THE QUEEN ELIZABETH PARKER PEN 1975
Back in the 70s there was a ship called the RMS Mary Elizabeth that was stationed in the Hong Kong Victoria Harbour (It was featured as the MI6 covert headquarters in The Man with the Golden Gun). It went down one night after it mysteriously went up in flames, much like Brighton Pier. The ship capsized, and remained half submerged until it was regarded as an obstruction and dismantled for scrap. However not before Parker Pens went down there and half-inched a load of the brass and converted them into limited edition Pens called the Queen Elizabeth. A rare collector’s item these days.
THE MONTEGRAPPA CHAOS PEN
As endorsed by Sylvester Stallone and featured in The Expendables franchise. Now some would argue that people should be wrestling that pen out of Sylvester's hand as he is responsible for such dialogue as "find him, catch him, kill him." This ugly hunk of junk (the pen not sly) is made from precious minerals, with the skull, reptiles and fists designed by Sly himself and crafted individually by Montegrappa. The Chaos pen is the first from the Cult collection and is available as a limited edition of 1000 fountain pens and 912 roller balls in sterling silver which represents Montegrappa's 1912 date of establishment.
GRAF VON FABER CASTELL PEN 2009
I once worked with a plasterer on a building site. It was a miserable time in my life but aside from the plasterer telling me stories about his collection of Nazi memorabilia, he also introduced me to the genius of horse hair giving the mix its extra tensile strength. Much like Graf von Faber Castell dID with their Pen of the Year in 2009. Made from handpicked horse hairs, approx 70 and neatly spun. As an extra they even make pens from hairs from your own horse. It seems they have really cornered that niche market of people wanting to fuse their love for pens and horses.

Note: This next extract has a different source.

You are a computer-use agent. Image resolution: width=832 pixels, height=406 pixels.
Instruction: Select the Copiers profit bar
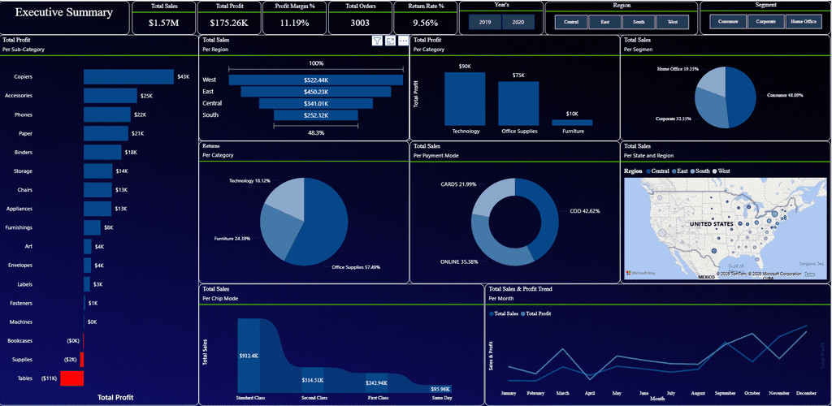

PELIKAN M1000 RADEN STARLIGHT FOUNTAIN PEN
Only 333 of these bad boys were ever produced. The reason for their limited availability is because the design team down at Pelikan thought they'd incorporate a traditional Japanese decorative craft known as Raden. This craft involves flattening sea shells found in the Japanese sea and sprinkling the particles into the cap and barrel. After producing 333 the manufacturing team basically gave up citing the production process as "too much like hard work."
GOOSE QUILL PEN
Ok, it may be a little old hat and perhaps not as revered or sought after as the pen Joe Pesci used to stab that fellow in Casino, but let's not forget where it all began, the Goose Quill Pen! It was used to sign the Declaration of Independence, although Jefferson apparently preferred the feathers of an Eagle as opposed to the Goose, claiming they had more durability and just looked cooler in general.